§ **AIM**
Continue the forum thread on FCP X and the future of editing, starting after its last sentence.

§ **SOURCE EXTRACT**
——
Creative Communities of the World Forums

The peer to peer support community for media production professionals.

Activity Forums Creative Community Conversations FCP X and the Future of Editing

  • Andy Neil

    November 23, 2012 at 7:06 pm

    [Jason Porthouse] “…post houses (who are very conservative in the main) have been either ignoring it completely or tentatively exploring it’s potential, alongside a known system they can trust.”

    This is exactly true. I agree completely with you Jason. I was just talking to a facilities manager of a middling post house about X and there were a couple things that jumped out at me despite the fact that I personally think from an editing perspective, X would be perfect for the kind of work they do.

    The first think that struck me was that the tests they ran on X that worried them involved editing projects in 24p and then converting them to 30i after for use in pro tools. Tests that would’ve yielded the same results in FCP7 (their current system). In fact, they’re workflow is designed to avoid the issues of 24p to 30i conversion, but yet, they expect X to handle things different. So while they’re testing it, they’re doing so with weighted scales and every failure is a confirmation of a “bullet dodged” for not having adopted it.

    The second thing that was interesting was that the claim that, “no one else we know is using it,” was a viable excuse for why they hadn’t adopted it. It’s clear that there is a bias against X, I suspect from the launch and the reticence for jumping full in with something so different. But, it’s not as if they’re being pushed towards another system. They seemed just as reluctant to go with Avid (because of it’s financial issues), or Premiere (media handling).

    The final thing they mentioned was they were worried about the other editors at their house being able to pick it up. I thought that was funny, but it’s prescient. The younger AEs have all played with it, but the long timers know 7, and probably only 7 (or maybe Avid), and do NOT want to learn something new. This attitude will make sure FCPX gets slow adoption, not fast.

    Andy

    https://www.timesavertutorials.com

  • Oliver Peters

    November 23, 2012 at 7:38 pm

    [Andy Neil] “The first think that struck me was that the tests they ran on X that worried them involved editing projects in 24p and then converting them to 30i after for use in pro tools. “

    As an aside… This seems a bit odd. Pro Tools is perfectly fine with 24p (23.976) projects. There’s the obvious OMF or AAF conundrum with X, but I frequently send X, 7 and MC 24fps jobs to my usual Pro Tools guy without issue. Not sure what their problem would be.
——
§ **DATA ENTRIES**
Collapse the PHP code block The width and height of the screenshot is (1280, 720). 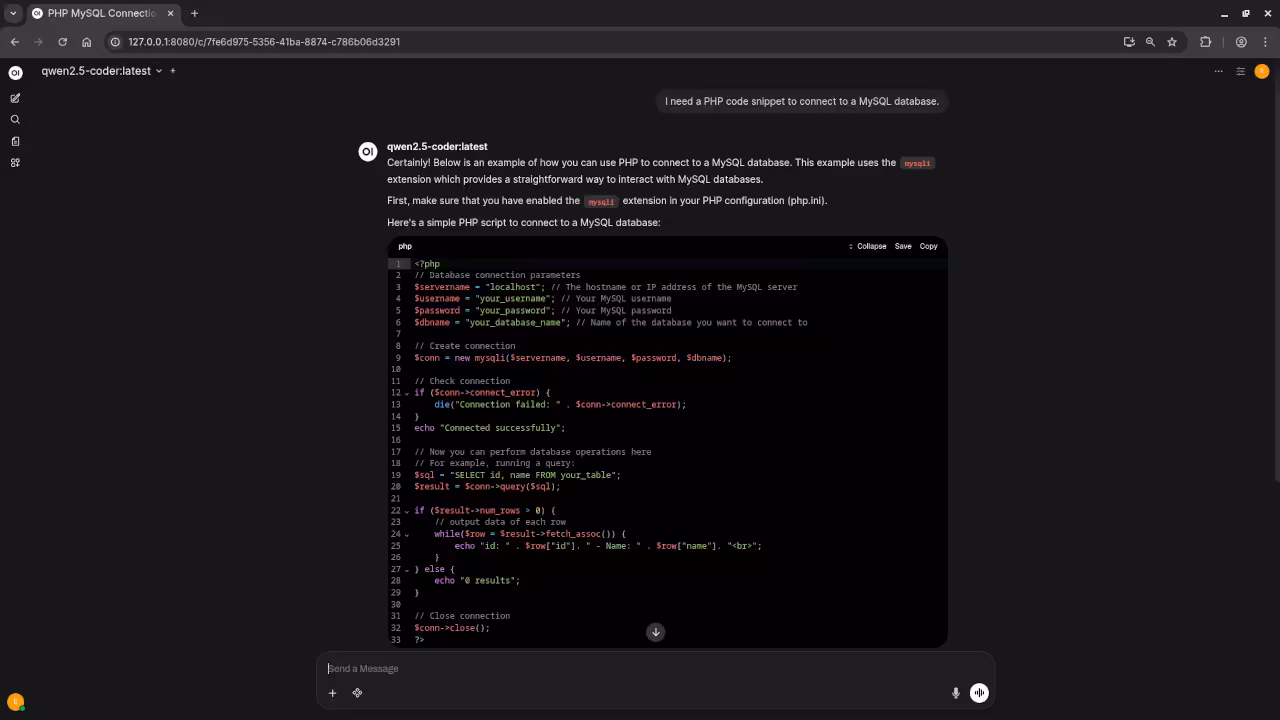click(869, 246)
——
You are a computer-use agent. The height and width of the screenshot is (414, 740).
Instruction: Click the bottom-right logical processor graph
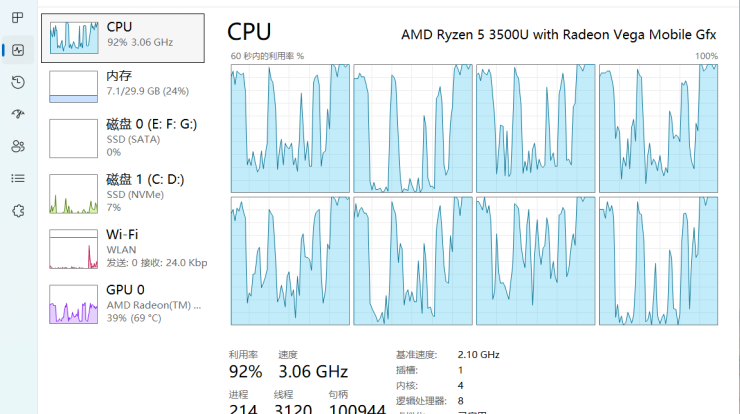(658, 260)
——
§ **TASK RESULT**
    – Oliver

    Oliver Peters Post Production Services, LLC
    Orlando, FL
    http://www.oliverpeters.com

  • Andy Neil

    November 23, 2012 at 8:09 pm

    I probably just worded it oddly. The problem isn’t Pro Tools. The problem is timing a show for 30i broadcast mastering when production shoots in 24p and editors want to edit in 24p. They currently just edit in a 30i timeline to maintain proper timing, but for some reason they’re holding X to a different standard.

    Andy

    https://www.timesavertutorials.com

  • Tim Wilson

    November 23, 2012 at 8:17 pm

    A belated thumbs up to you, Oliver, for your observation about the different ways that RED and Alexa are both prospering. “Leverage” notwithstanding, Alexa is simply better suited to the “40 hours of footage down to 42 minutes, 22 times a year,” where RED’s advantages become clear when you can build a fresh workflow around it. I’ve obviously oversimplified your point, but I think that you’re also right about how this applies to X In the context of Jason, Steve and Andy’s posts above.

    It has always been true that 7 had (some admittedly large) niches where it worked and where it didn’t. I still think that X is already bigger than 7, but may never be as useful for the exact same niche-sters that prospered with 7, a la there not really being that many people wrestling very long between RED or Alexa. The workflow is ultimately more important than features or interface metaphors.

  • Oliver Peters

    November 23, 2012 at 9:01 pm

    [Andy Neil] “They currently just edit in a 30i timeline to maintain proper timing, but for some reason they’re holding X to a different standard.”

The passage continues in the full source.